CMS has made resources available for the conversion to ICD-10. Most of the focus of its impact has been on billing. The Health Insurance Portability and Accountability Act (HIPAA) – which we generally think of in terms of privacy and security – also defines the standard kinds of files that are used when billing systems submit claims to insurers, and when electronic remittance advice files (the electronic version of EOBs) are sent back to the billers from the insurers. The file version (defined by HIPAA) used to transmit claims information – not just to CMS, but also to every commercial insurer covered by HIPAA – has been Version 4010/4010A1. Part of the conversion to ICD-10 means that a new standard file format needs to be adopted by billing and accounting systems – the new Version 5010 standards for electronic health care transactions (which accommodates ICD-10 codes) need to be adopted by January 1, 2012, and need to be universally in place prior to the 2013 mandate for using ICD-10.
But how does this impact EHRs? Given the much larger code set of ICD-10 compared to ICD-9 (155,000 codes rather than 17,000), there is not a one-to-one conversion. There are mapping tools that create a “best guess” of translating ICD-9 codes to ICD-10, but it is not that straightforward.
From a technology standpoint, incorporating the ICD-10 code set in a pick-list for diagnosis entry (rather than the ICD-9 code set) is fairly easy. In fact, Practice Fusion has both code sets in place already, and “throwing the switch” to ICD-10 is not that difficult.
There is the task of re-figuring the queries when creating lists, reports, clinical quality measures, and the like – but, again, it is simply plugging in the ICD-10 code ranges rather than the ICD-9 ones.

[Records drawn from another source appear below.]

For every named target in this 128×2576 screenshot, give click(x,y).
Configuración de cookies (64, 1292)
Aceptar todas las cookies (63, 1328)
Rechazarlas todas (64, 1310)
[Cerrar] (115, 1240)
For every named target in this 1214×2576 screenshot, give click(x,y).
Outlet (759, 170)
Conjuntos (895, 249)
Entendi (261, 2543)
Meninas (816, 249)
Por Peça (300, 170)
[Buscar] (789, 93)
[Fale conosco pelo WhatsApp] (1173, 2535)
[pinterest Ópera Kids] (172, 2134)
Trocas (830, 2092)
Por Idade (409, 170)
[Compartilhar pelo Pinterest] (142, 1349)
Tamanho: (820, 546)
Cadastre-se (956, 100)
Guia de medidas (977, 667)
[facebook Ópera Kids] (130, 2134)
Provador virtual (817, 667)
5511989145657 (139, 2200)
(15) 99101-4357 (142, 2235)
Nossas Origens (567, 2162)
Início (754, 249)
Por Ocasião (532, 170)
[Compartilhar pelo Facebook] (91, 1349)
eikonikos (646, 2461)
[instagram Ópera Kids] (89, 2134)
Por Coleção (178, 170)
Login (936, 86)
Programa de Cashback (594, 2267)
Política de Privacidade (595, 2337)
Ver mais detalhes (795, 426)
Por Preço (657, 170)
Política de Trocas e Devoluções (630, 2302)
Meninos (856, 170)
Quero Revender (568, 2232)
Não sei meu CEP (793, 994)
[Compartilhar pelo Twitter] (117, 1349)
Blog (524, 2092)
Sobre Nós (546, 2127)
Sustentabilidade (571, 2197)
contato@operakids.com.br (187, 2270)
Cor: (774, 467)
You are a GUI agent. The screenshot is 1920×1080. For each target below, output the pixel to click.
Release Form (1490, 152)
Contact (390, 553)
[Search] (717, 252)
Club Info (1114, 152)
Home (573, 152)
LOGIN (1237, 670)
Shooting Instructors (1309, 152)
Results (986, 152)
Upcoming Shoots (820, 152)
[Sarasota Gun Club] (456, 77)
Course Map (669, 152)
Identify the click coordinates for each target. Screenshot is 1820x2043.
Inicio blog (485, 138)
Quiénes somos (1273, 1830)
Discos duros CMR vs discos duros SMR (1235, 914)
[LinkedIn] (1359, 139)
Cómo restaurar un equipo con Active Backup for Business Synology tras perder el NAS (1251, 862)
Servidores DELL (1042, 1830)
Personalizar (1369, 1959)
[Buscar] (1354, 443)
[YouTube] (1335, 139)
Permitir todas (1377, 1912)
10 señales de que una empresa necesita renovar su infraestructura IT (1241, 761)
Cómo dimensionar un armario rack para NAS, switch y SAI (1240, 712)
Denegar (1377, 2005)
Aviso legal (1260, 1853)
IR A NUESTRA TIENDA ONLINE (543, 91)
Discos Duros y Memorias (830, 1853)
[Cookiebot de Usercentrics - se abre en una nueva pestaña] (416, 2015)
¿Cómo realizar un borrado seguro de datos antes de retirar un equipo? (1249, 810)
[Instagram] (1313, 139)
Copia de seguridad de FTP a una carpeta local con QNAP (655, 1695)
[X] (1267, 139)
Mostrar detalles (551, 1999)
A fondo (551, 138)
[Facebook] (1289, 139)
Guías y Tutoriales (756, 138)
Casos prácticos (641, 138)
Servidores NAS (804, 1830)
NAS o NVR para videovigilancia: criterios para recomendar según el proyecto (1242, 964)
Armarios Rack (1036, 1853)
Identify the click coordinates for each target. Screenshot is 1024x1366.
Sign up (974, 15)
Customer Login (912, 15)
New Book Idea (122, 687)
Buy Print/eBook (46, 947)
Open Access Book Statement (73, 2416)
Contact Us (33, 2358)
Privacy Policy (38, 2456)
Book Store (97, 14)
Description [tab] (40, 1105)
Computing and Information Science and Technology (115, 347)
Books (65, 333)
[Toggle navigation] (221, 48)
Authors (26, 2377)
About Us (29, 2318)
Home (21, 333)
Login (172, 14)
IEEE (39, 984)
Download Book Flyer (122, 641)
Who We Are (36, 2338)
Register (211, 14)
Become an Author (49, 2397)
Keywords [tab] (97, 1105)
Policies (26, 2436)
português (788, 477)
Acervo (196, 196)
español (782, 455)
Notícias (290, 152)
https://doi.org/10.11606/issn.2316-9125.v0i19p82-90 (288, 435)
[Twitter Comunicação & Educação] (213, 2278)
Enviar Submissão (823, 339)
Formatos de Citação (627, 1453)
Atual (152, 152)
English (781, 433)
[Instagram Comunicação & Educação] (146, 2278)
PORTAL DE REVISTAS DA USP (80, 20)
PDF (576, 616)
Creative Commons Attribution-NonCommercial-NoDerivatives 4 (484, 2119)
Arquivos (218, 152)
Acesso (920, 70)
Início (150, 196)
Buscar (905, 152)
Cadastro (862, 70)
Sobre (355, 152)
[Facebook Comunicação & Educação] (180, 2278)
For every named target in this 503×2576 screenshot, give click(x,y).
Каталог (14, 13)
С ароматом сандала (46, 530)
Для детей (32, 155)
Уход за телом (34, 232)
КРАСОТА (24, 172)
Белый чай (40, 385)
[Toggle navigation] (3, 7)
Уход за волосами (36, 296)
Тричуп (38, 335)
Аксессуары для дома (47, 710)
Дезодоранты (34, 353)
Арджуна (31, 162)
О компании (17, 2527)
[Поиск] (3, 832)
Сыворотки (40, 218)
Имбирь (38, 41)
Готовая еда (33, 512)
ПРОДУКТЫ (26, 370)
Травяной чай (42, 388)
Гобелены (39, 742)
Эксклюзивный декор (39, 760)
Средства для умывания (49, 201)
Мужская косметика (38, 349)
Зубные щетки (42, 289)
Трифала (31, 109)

Much more impact is in store for billing systems. Not only do sending (and receiving, on the insurer end) systems need to be able to handle ICD-10 codes, but also the data transmittal standards need to be migrated from the 4010 version to the 5010 version – something behind-the-scenes that adds burden. Billing systems, and especially claims processing systems at the insurer end, are often massive legacy enterprise solutions that will require some major (i.e. expensive) re-tooling.
Learning about ICD-10 is something that will impact more than just coders for billing. Yes, billers will receive (appropriately so) much focus of attention, training, and dialog in order to understand how to code things the “ICD-10 way.” Clinicians will also need to learn about the new coding system, and will need to re-code their diagnoses lists in their EHRs with appropriate new codes. EHR vendors may develop tools to help re-code the diagnoses that are already in place, as well as code new diagnoses as they are created. It will be a bit like learning a new language – or like learning the metric system (after all, the rest of the world uses metric measurements, and also ICD-10).
The deadline for conversion to ICD-10 is October 13, 2013 (it was already postponed once). Conversion to ICD-10 from the Practice Fusion EHR standpoint is straightforward (and already in place for users outside the U.S.). It is a bigger technical challenge for billing systems. It is even a bigger challenge for insurance payor accounting systems. And the largest impact for clinicians will mainly be a learning curve. We will all need to use a broader, more systematic, more flexible and extensible system – in short we all will need to learn a new language.